Abdel Basset Khalef’s Shaytat militia exemplifies the common transition in Deir ez-Zor from anti-regime tribal militia to incorporation into the regime’s forces. According to Syria researcher Suheil al-Ghazi, Khalef was once the commander of the anti-regime Shaytat militia Thuwar Ashaer. However, following the 2014 massacre, he and most of his fighters fled to nearby regime-held areas, where they joined forces with the local Republican Guard brigade. According to various Facebook posts by the group’s fighters, Khalef renamed his militia Aswed Sharqiyah6 and began working alongside 104th Brigade’s Issam Zahreddine. Khalef was killed7 in combat in August 2015, but his militia continues8 to operate today as an explicitly Shaytat auxiliary of the Deir ez-Zor-based Republican Guard brigade.
The Shaytat clans’ role in bolstering both pro-Assad and SDF armed forces following the 2014 massacre has been well documented. However, the role of the Busaraya tribe in supporting Damascus’ security apparatus is less discussed. Historically concentrated along the strategically important belt of towns stretching from Deir ez-Zor city, north to Ma’adan, and west along the Deir ez-Zor-Damascus highway to Shoula, the Busaraya tribe has always been overwhelmingly anti-ISIS, with minimal presence among anti-regime forces.9 According to the Washington Institute for Near East Policy, the Busaraya’s anti-regime forces were largely confined to the faction of Abu Abdul Rahman al-Aqaisi, Jabhat al-Nusra’s western Deir ez-Zor emir until his death in April 2013, and to two factions from the Albu Mohammad clan in Buqrus and the Bu-Shuaib clan in Kharitiya, both of which joined Ahrar al-Sham by 2013.10 Indeed, some Busaraya who remained under ISIS rule even went so far as to attack ISIS fighters who had entered their village in September 2016.11
Both the tribe’s official sheikh, Muhana Faisal Ahmad al-Fayyad, and prominent leader Sheikh Ahmad Shalash, are ardently pro-Assad, with Fayyad having served in Syria’s People’s Assembly since 2011 and the Hezbollah-friendly Shalash splitting time between Beirut and Damascus.12 Damascus relied heavily on the Busaraya when first forming the Deir ez-Zor branch of its National Defense Forces (NDF) militia and later when it expanded the NDF following the successful recapture of Deir ez-Zor Province from ISIS.
According to Syria expert Muhammad Hassan, the tribes first began to heavily support the NDF after the rise of ISIS, when many opposition tribal fighters joined the pro-government militia. Accordingly, the NDF began to change and take on an increasingly tribal character. Firas Jeham, the long-time commander of the Deir ez-Zor NDF, has historically appointed sector commanders from the most prominent tribes in each sector. These commanders recruit heavily from within the local tribes, ensuring that each sector is organized by tribe. Mohammad Hassan further states that following the regime’s recapture of Deir ez-Zor in 2017, men from all the tribes in the area “began joining the defense forces for economic and other reasons to protect them from being pursued by the regime’s intelligence services and forcing them to perform military service.” Thus, the NDF in Deir ez-Zor can be viewed as an extension of the tribes, and the main source of tribal empowerment in the security sector.

**DATA PROVIDED:**
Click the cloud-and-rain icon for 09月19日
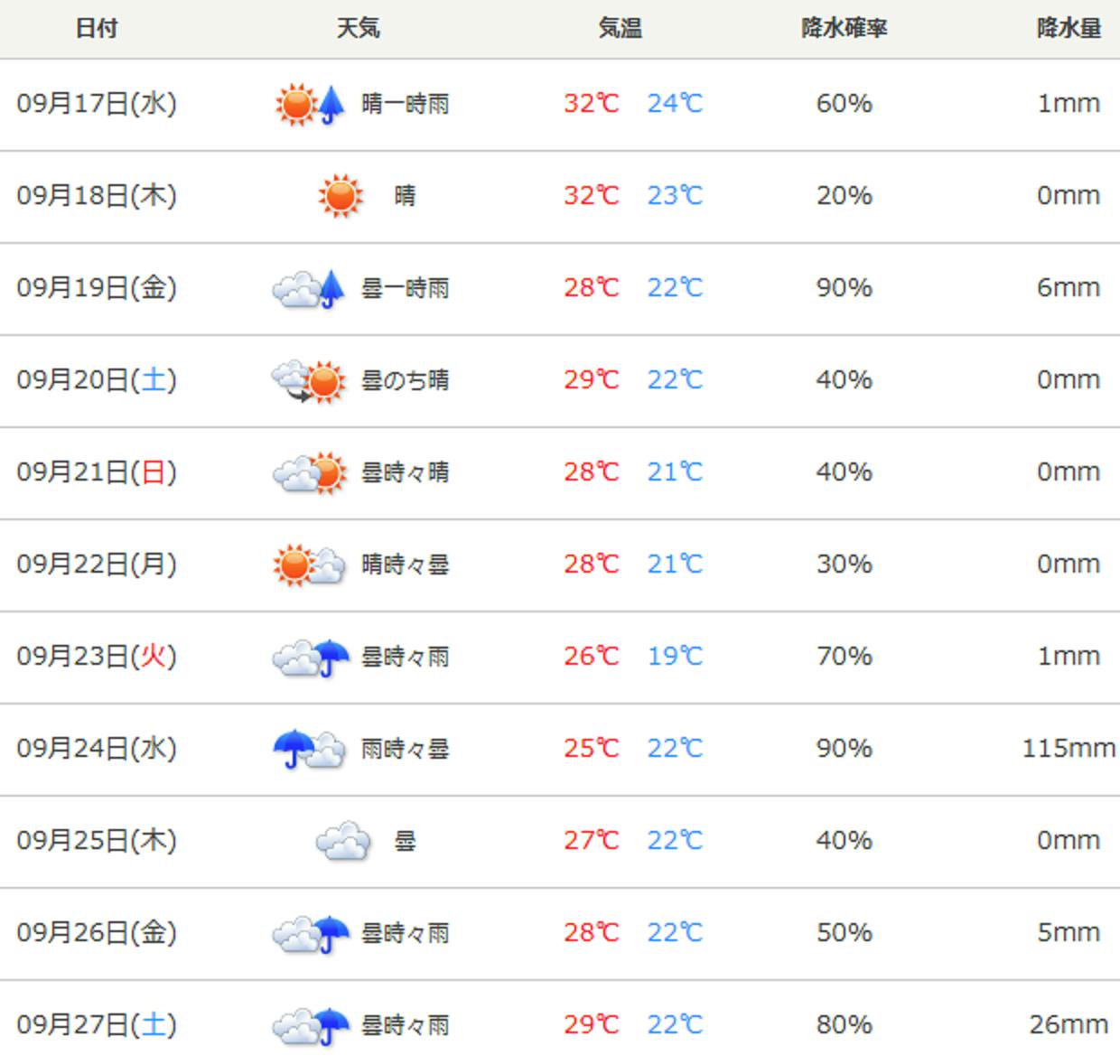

**REQUIREMENTS:**
(1) Answer these questions using the Deir ez-Zor passage:
(a) In what month and year was Khalef killed in combat?
(b) Since what year has Fayyad served in Syria's People's Assembly?
(c) Who is named as the long-time commander of the Deir ez-Zor NDF?
(2) Reproduce word for word the part of the Deir ez-Zor passage starting with "Abdel Basset Khalef’s" and going on through "ez-Zor-based Republican Guard brigade.".
The listing is not required for this work.

**ANSWERS TO THE PROBLEMS:**
(1)
(a) August 2015
(b) 2011
(c) Firas Jeham

(2)
Abdel Basset Khalef’s Shaytat militia exemplifies the common transition in Deir ez-Zor from anti-regime tribal militia to incorporation into the regime’s forces. According to Syria researcher Suheil al-Ghazi, Khalef was once the commander of the anti-regime Shaytat militia Thuwar Ashaer. However, following the 2014 massacre, he and most of his fighters fled to nearby regime-held areas, where they joined forces with the local Republican Guard brigade. According to various Facebook posts by the group’s fighters, Khalef renamed his militia Aswed Sharqiyah6 and began working alongside 104th Brigade’s Issam Zahreddine. Khalef was killed7 in combat in August 2015, but his militia continues8 to operate today as an explicitly Shaytat auxiliary of the Deir ez-Zor-based Republican Guard brigade.